Namanya Dibawa-bawa Pandji Pragiwaksono Soal FPI dan NU, Ini Klarifikasi Thamrin Tomagola

Beranda Politik Namanya Dibawa-bawa Pandji Pragiwaksono Soal FPI dan NU, Ini Klarifikasi Thamrin Tomagola

JAKARTA-  Sosiolog Thamrin Amal Tomagola angkat bicara terkait Pandji Pragiwaksono yang membawa-bawa namanya dalam pernyataan soal Front Pembela Islam (FPI), Nahdatul Ulama (NU) dan Muhammadiyah.

Thamrin mengatakan, dirinya pernah membahas so FPI, NU dan Muhammadiyah. Namun pembahasan saat itu terkait kelompok miskin kota yang hidupnya di Jakarta. Mereka dekat dengan FPI .

“Konteks pembicaraan saat itu adalah membahas kehidupan kelompok miskin kota di perkampungan kumuh di Jakarta. NU dan Muhammadiyah kurang menyambangi dan mendampingi meringankan kehidupan ummat miskin Kota di perkampungan kumuh miskin di Jakarta. Kekosongan pendampingan itu kemudian diisi oleh FPI,” ujar Thamrin Tomagola kepada Akmal Sahal dikutip twitternya @Sahal_AS, Sabtu (23/1).

Tomagola bilang, FPI punya konsep ‘Kiai Kampung’ yang pintu rumahnya terbuka untuk 24 jam untuk kelompok miskin Kota di perkampungan kumuh Jakarta. Hal ini sama seperti ulama-ulama NU di pedesaan Jawa dan Kalimantan yang pintu rumahnya terbuka 24 jam untuk warga miskin.

Tomagola membantah bahwa dirinya memuji FPI dan menjelekkan NU dan Muhammadiyah dengan mengatakan FPI merakyat sementara NU dan Muhammadiyah elitis.

“Penggunaan kata rakyat dan elitis sebaiknya ditanyakan ke pada Pandji sendiri. Tidak sama sekali (memuji FPI). Saya mengamati realita dan mengungkapnya secara bebas, menilai atau penilaian,” pungkasnya.

Sebelumnya, Pandji Pragiwaksono mengatakan, FPI dekat dengan masyarakat dan selalu ada jika membutuhkan. Menurut Pandji, pernyataan itu dia dengar dari Sosiolog Thamrin Amal Tomagola ketika diwawancarainya di Har Rock FM Jakarta tahun 2012 silam

“FPI itu dekat dengan masyarakat. Ini gue dengar dari Pak Thamrin Tomagola dulu tahun 2012, kalau misalnya ada anak mau masuk di sebuah sekolah, kemudian ga

bisa masuk, itu biasanya orang tuanya datangi FPI minta surat. Dibikinin surat ke FPI, dibawa ke sekolah, itu anak bisa masuk, terlepas dari isi surat itu menakutkan atau tidak, tapi nolong warga gitu,” ujar Pandji dilansir chanel YouTubenya, Rabu (20/1).
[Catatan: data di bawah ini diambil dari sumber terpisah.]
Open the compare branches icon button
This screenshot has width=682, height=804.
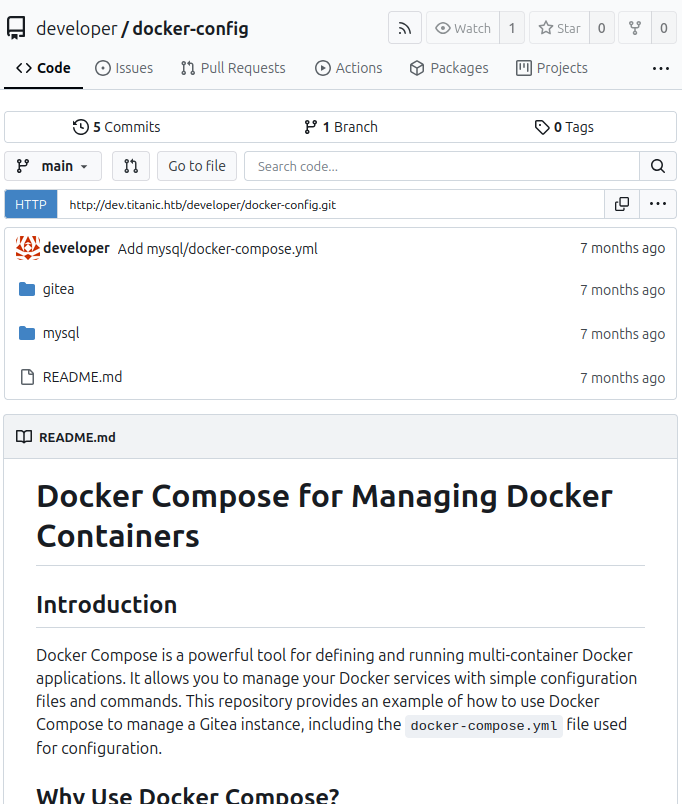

Pandji melanjutkan, FPI terkenal dan disukai di masyarakat kalangan bawah ketika para elit dari ormas Islam besar, yakni Nahdatul Ulama (NU) dan Muhammadiyah jauh dari masyarakat.

“FPI itu hadir gara-gara dua ormas besar Islam (NU dan Muhammadiyah) jauh dari rakyat. Mereka elit-elit politik. Sementara FPI itu dekat. Kalau ada yang sakit, ada warga yang sakit mau berobat, ga punya duit, ke FPI, kadang-kadang FPI ngasih duit, kadang FPI ngasih surat. suratnya dibawa ke dokter jadi diterima,” ungkap Pandji.

Pandji melanjutkan, menurut Tamrin Tomagola, pintu ulama-ulama dari kalangan FPI selalu terbuka untuk membantu masyarakat yang sedang kesusahan. Sementara NU dan Muhammadiyah, terlalu elitis, sehingga masyarakat enggan untuk mendekat.

“Kata Pak Tamrin Tomagola, pintu rumahnya ulama-ulama FPI kebuka untuk warga, jadi orang kalau mau datang bisa. Nah, yang NU dan Muhammadiyah yang terlalu tinggi dan elitis, warga tuh ngga kesitu, warga justru ke FPI. Makanya mereka pada pro FPI, karena FPI ada ketika mereka butuhkan,” ungkap pria 41 tahun ini. (dal/fin).